== Testo di riferimento ==
◆ ◆ ◆

A proposito di cambiamento di sesso ho scritto che "nessuno mi sembra rivendichi il diritto di cambiare sesso giuridicamente senza aver cambiato sesso fisicamente"! Non travisare le mie parole.
Adottando "si può diventare giuridicamente madri senza diventarlo prima fisicamente".
Continuo a non comprendere perché permettere alle coppie omosessuali "comporterebbe una sostanziale modifica degli articoli costituzionali in cui ci si riferisce a quelle società naturali fondate sul matrimonio". Dov'è la modifica sostanziale? Spiegalo senza esempi non pertinenti. Ai fini del censimento così come nella mentalità comune sono famiglie le coppie omosessuali mentre la Costituzione avrebbe ha un'altra idea di famiglia e di matrimonio? A me, pare, invece, che la modifica sostaziale alle norme costituzionali la fanno coloro che impediscono alle coppie omosessuali di sposarsi inventando norme che non esistono nell'ordinamento giuridico!

Luigi ha detto...

◆ ◆ ◆

== Elenco dati ==

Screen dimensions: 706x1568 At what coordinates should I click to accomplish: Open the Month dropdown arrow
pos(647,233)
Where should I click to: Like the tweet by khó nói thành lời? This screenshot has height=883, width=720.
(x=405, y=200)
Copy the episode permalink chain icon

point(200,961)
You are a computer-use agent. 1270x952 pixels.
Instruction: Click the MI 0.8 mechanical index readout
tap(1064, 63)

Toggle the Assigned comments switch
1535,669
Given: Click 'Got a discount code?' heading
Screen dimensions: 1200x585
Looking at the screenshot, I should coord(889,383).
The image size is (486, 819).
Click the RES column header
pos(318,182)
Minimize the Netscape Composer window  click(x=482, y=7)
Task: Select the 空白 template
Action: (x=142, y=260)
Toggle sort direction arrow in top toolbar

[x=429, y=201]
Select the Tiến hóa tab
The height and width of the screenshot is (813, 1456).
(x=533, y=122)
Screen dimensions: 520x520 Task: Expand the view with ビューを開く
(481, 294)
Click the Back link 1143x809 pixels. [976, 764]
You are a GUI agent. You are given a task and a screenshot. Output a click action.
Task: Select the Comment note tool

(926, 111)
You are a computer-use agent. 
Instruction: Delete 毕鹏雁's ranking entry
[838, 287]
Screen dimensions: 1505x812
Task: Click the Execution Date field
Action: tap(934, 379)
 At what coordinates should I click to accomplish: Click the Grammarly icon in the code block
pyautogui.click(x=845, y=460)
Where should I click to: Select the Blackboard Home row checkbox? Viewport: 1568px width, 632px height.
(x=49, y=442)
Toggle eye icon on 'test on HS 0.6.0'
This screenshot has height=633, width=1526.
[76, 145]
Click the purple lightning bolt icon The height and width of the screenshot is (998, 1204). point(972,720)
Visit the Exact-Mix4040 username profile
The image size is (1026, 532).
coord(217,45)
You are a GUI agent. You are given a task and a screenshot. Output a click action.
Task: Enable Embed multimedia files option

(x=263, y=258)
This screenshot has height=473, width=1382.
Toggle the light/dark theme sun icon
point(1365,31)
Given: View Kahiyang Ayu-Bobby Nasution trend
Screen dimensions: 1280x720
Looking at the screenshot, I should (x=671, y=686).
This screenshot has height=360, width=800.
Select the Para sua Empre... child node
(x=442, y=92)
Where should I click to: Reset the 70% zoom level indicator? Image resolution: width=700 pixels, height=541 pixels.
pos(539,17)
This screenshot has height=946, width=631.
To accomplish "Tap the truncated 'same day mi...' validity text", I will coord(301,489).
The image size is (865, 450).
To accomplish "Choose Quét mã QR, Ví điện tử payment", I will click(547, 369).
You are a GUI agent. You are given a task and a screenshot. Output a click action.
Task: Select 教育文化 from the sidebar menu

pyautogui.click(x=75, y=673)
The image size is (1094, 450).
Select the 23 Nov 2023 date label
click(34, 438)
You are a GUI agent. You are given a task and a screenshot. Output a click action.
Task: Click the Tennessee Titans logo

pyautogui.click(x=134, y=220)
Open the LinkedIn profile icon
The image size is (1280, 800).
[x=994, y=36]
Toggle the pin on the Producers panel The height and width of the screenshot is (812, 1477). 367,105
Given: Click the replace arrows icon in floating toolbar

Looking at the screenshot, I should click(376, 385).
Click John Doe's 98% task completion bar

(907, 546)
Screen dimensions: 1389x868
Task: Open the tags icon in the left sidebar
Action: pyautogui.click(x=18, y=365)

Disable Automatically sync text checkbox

◆ ◆ ◆

== Esercizi ==
1) Stampa il passo del testo sul matrimonio omosessuale compreso tra "Continuo a non" e "Luigi ha detto...", estremi inclusi.
2) Rispondi in breve a queste domande sul testo sul matrimonio omosessuale:
(a) Che cosa si può diventare giuridicamente adottando, senza diventarlo prima fisicamente?
(b) Ai fini di che cosa, oltre che nella mentalità comune, le coppie omosessuali sono considerate famiglie?
(c) Secondo chi scrive, chi fa la modifica sostanziale alle norme costituzionali?

== Soluzioni ==
1)
Continuo a non comprendere perché permettere alle coppie omosessuali "comporterebbe una sostanziale modifica degli articoli costituzionali in cui ci si riferisce a quelle società naturali fondate sul matrimonio". Dov'è la modifica sostanziale? Spiegalo senza esempi non pertinenti. Ai fini del censimento così come nella mentalità comune sono famiglie le coppie omosessuali mentre la Costituzione avrebbe ha un'altra idea di famiglia e di matrimonio? A me, pare, invece, che la modifica sostaziale alle norme costituzionali la fanno coloro che impediscono alle coppie omosessuali di sposarsi inventando norme che non esistono nell'ordinamento giuridico!

Luigi ha detto...

2)
(a) Madri.
(b) Ai fini del censimento.
(c) Coloro che impediscono alle coppie omosessuali di sposarsi, inventando norme che non esistono nell'ordinamento giuridico.